# [WORK REQUEST]
Copy all the entries below exactly, but not the pictures.

(Stored data entries)
⟨

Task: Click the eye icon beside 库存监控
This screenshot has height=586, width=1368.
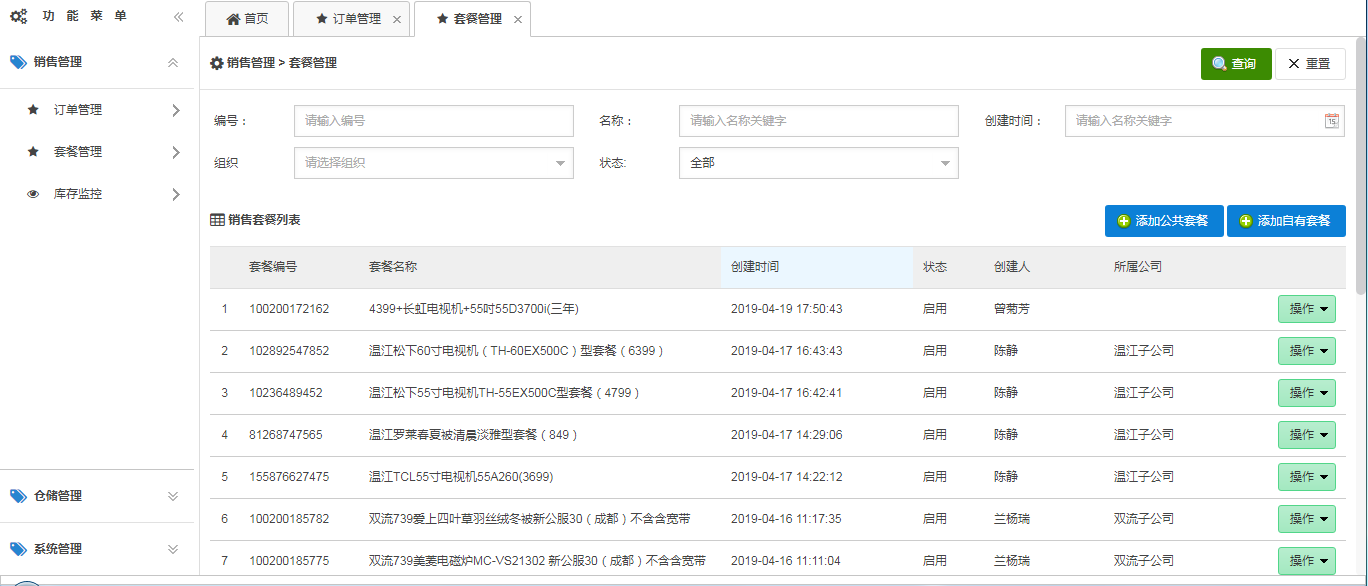Action: click(x=33, y=194)
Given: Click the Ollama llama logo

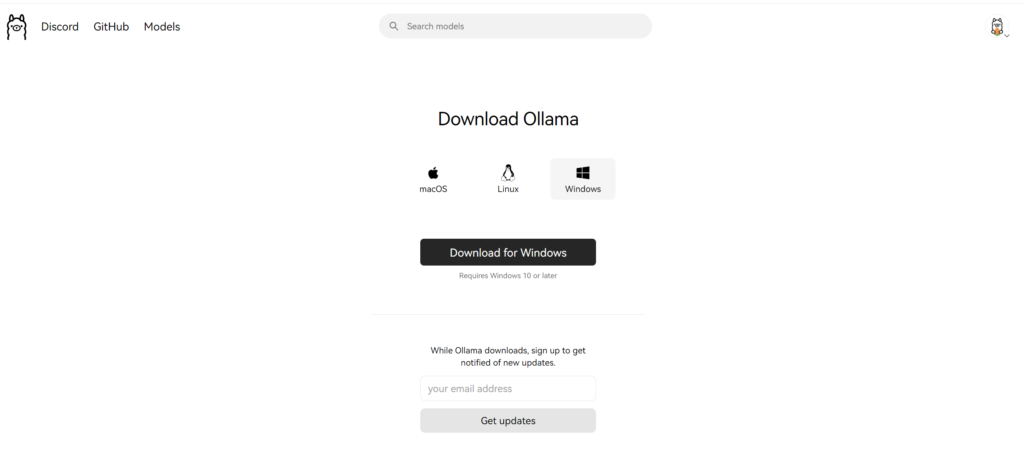Looking at the screenshot, I should 16,27.
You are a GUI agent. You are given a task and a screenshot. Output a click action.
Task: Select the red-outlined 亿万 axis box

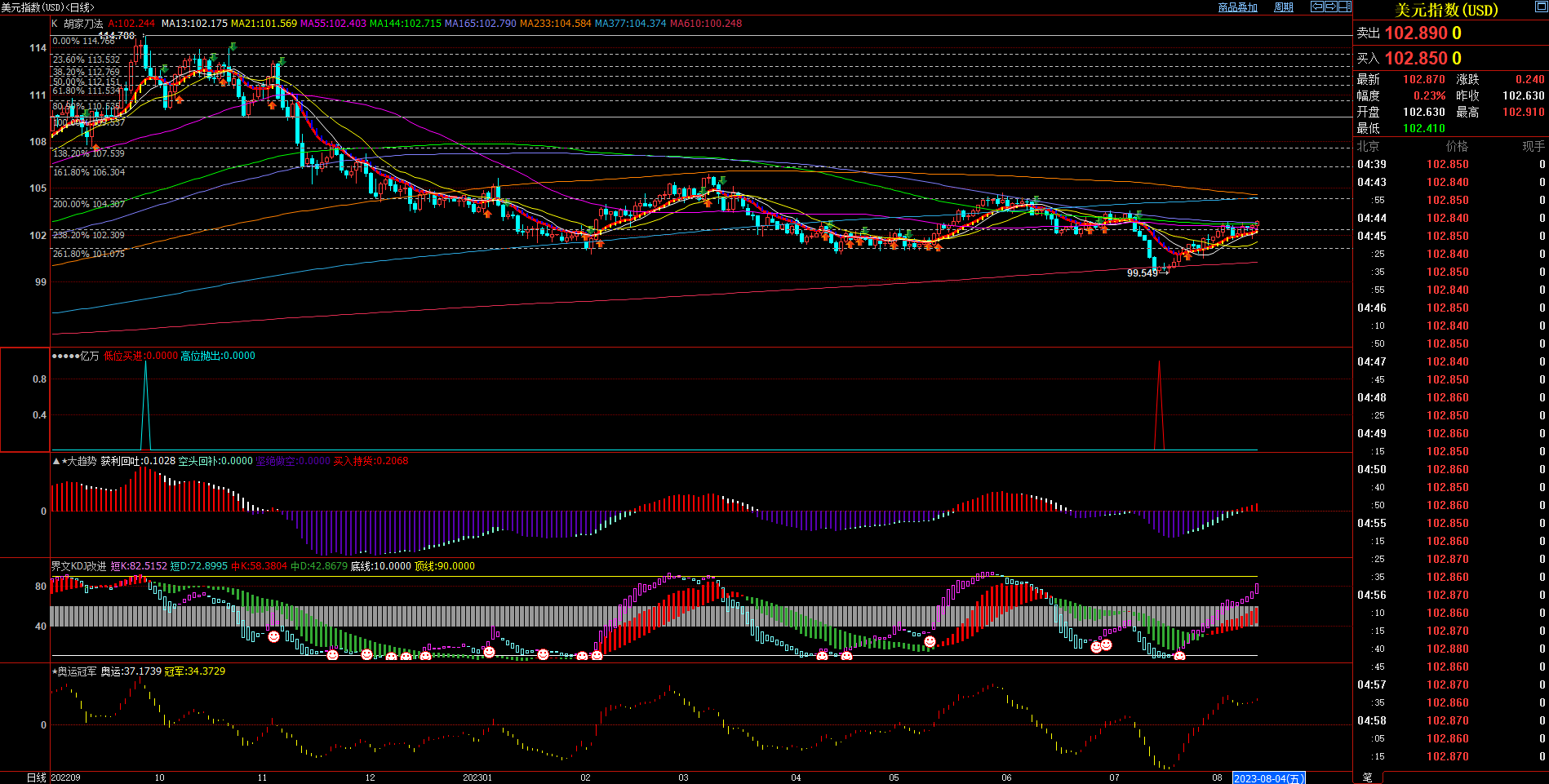(24, 400)

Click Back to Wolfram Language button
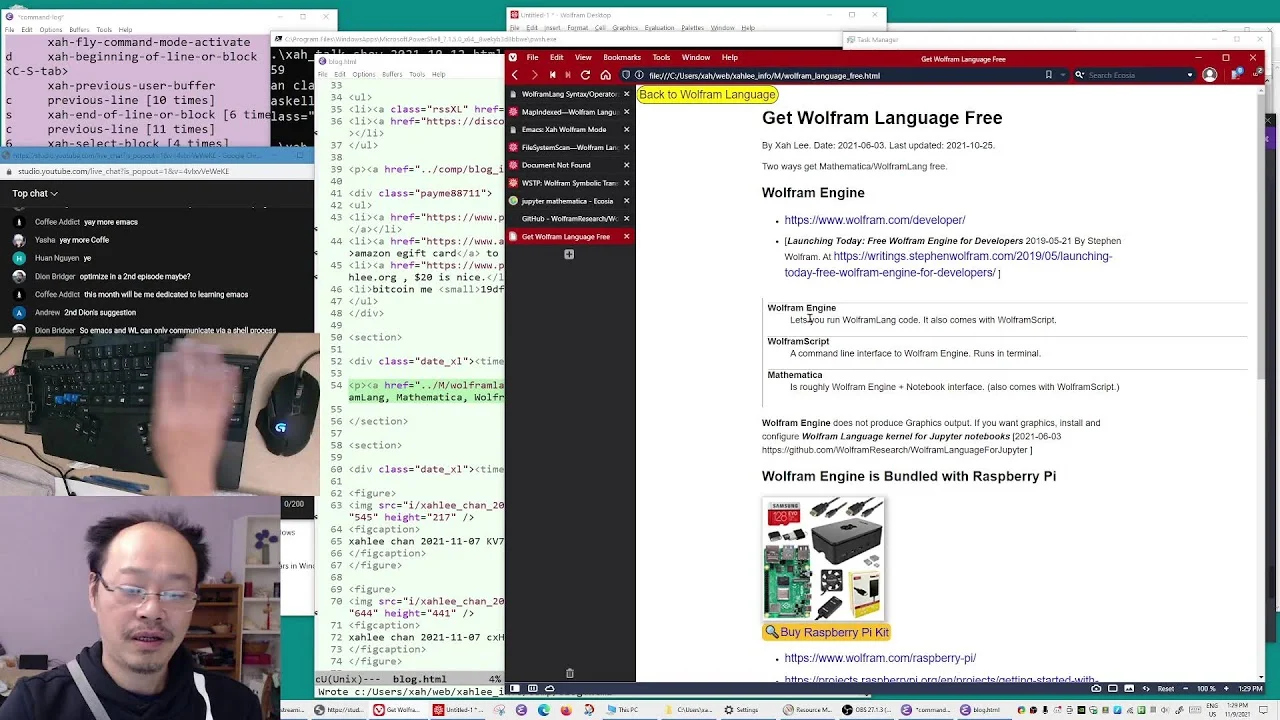pyautogui.click(x=707, y=94)
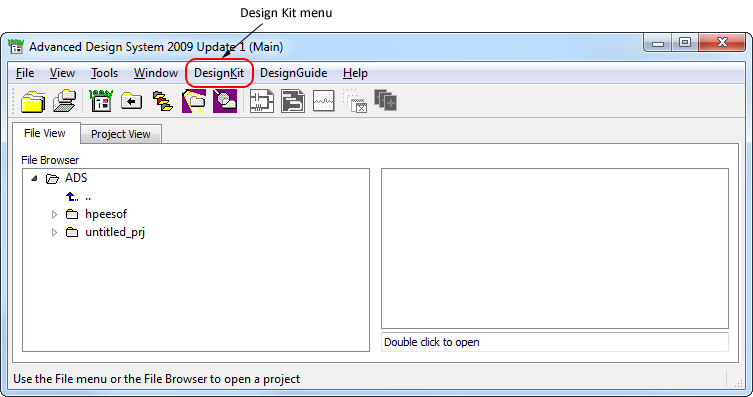Expand the untitled_prj folder

click(54, 232)
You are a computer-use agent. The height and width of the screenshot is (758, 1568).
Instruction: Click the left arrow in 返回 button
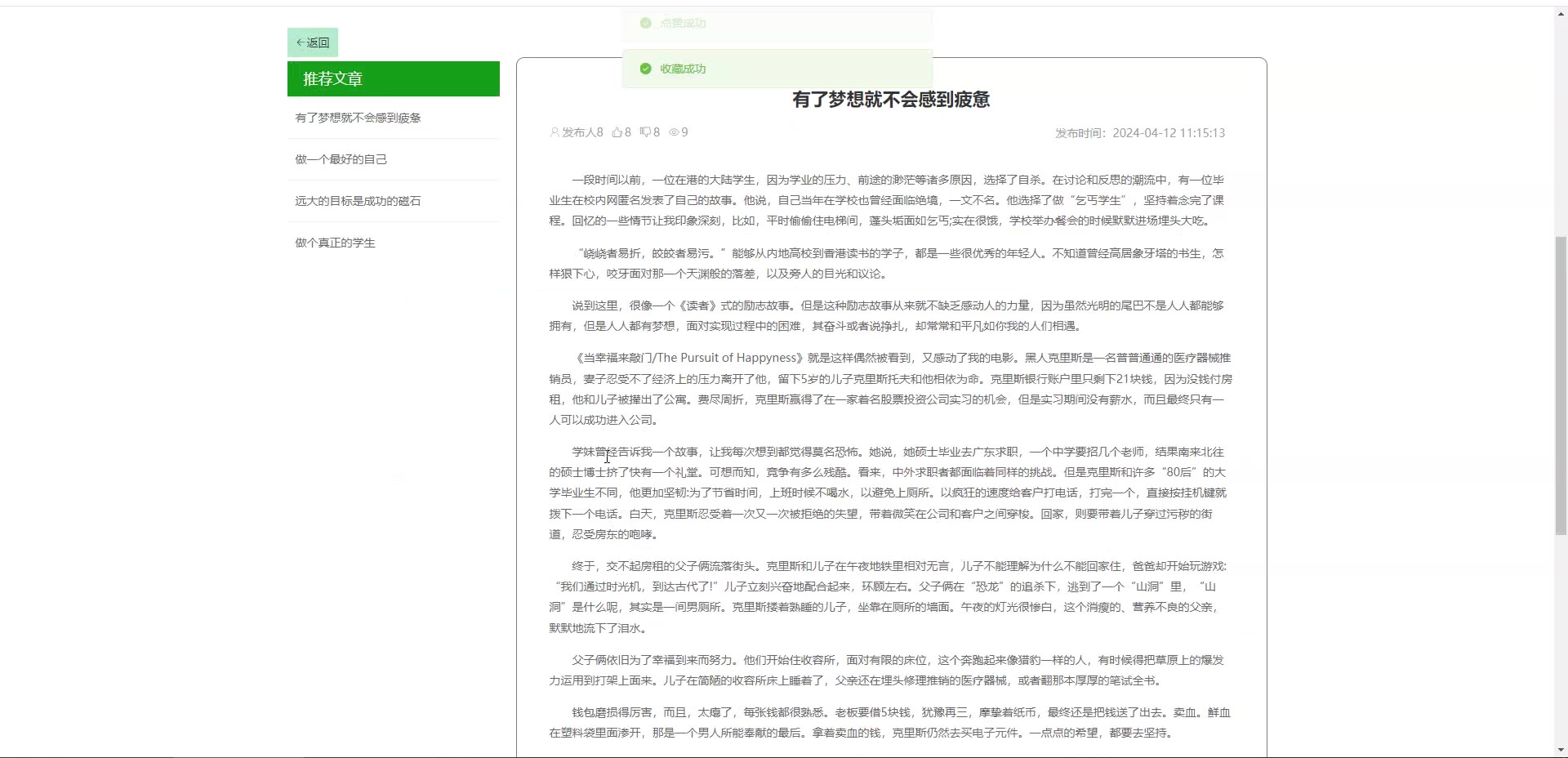(x=300, y=42)
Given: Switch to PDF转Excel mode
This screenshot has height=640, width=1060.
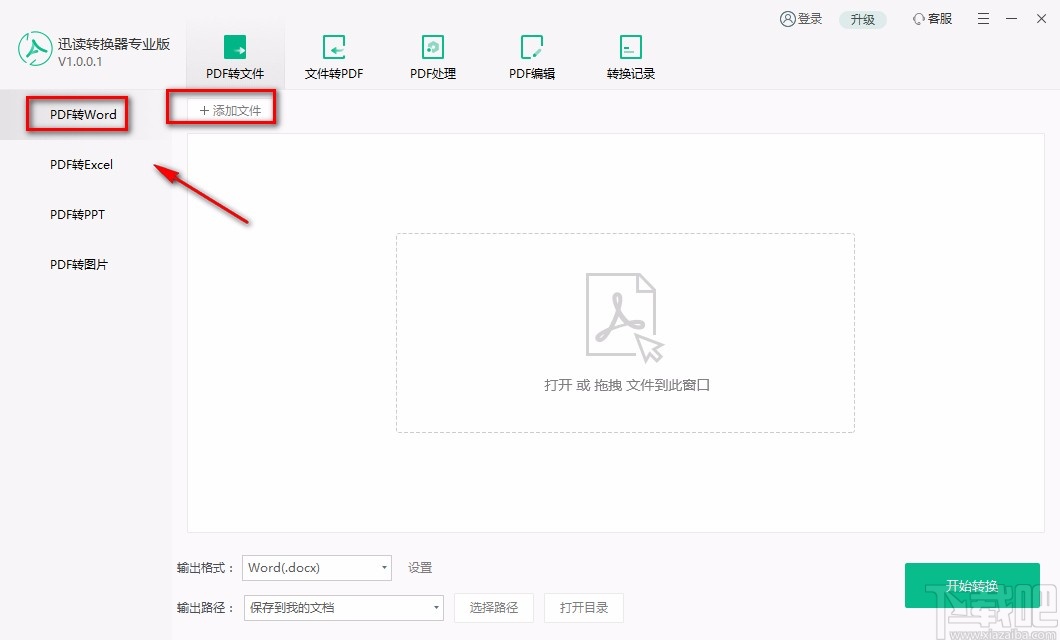Looking at the screenshot, I should coord(81,164).
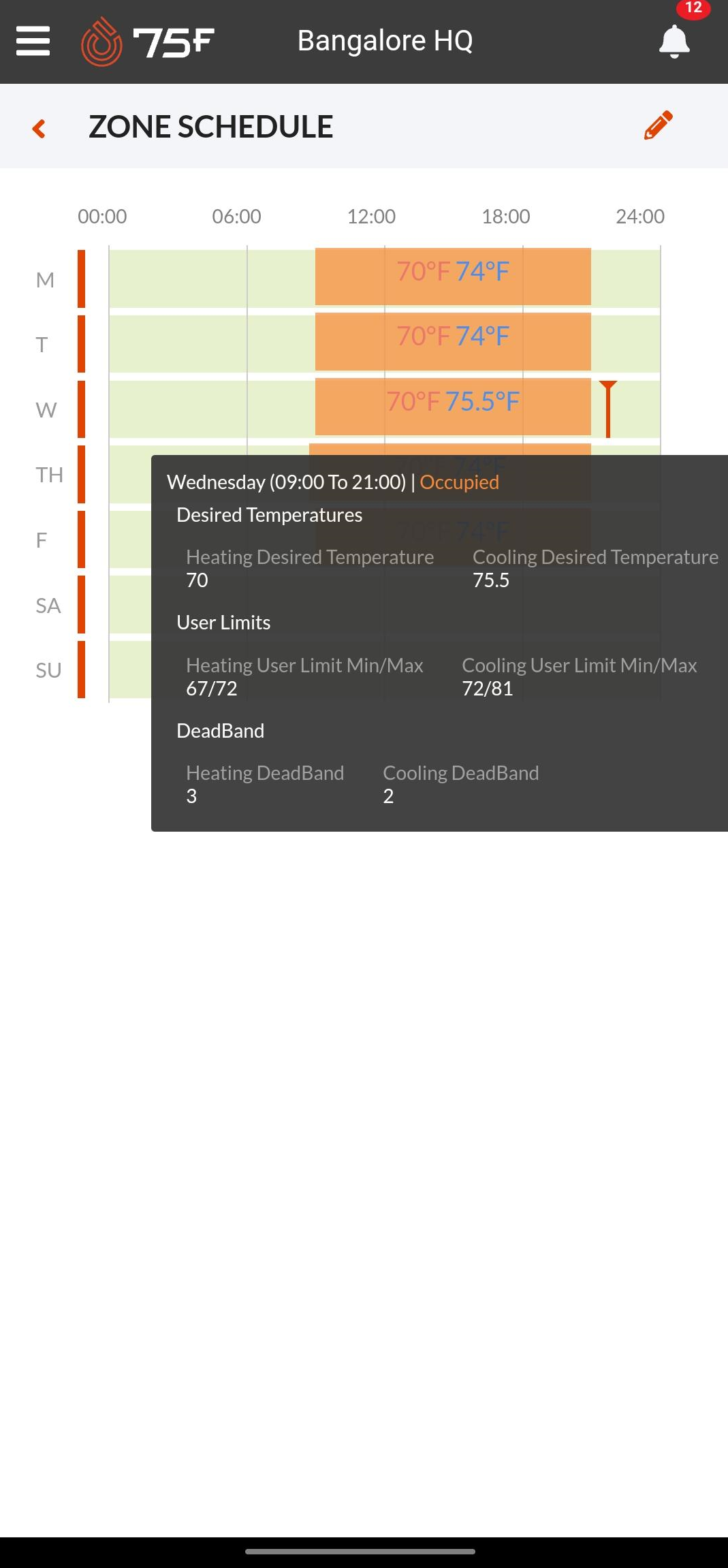This screenshot has height=1568, width=728.
Task: Go back using the orange chevron
Action: [x=39, y=128]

⟩

# [RESPONSE]
Task: Click the eye icon beside 库存监控
This screenshot has height=586, width=1368.
Action: click(x=33, y=194)
Given: Click the Ollama llama logo

Looking at the screenshot, I should 16,27.
You are a GUI agent. You are given a task and a screenshot. Output a click action.
Task: Select the red-outlined 亿万 axis box

(24, 400)

Click Back to Wolfram Language button
pyautogui.click(x=707, y=94)
Expand the untitled_prj folder

click(54, 232)
You are a computer-use agent. The height and width of the screenshot is (758, 1568).
Instruction: Click the left arrow in 返回 button
(x=300, y=42)
Given: Switch to PDF转Excel mode
This screenshot has height=640, width=1060.
Looking at the screenshot, I should coord(81,164).
This screenshot has height=1568, width=728.
Task: Go back using the orange chevron
Action: [x=39, y=128]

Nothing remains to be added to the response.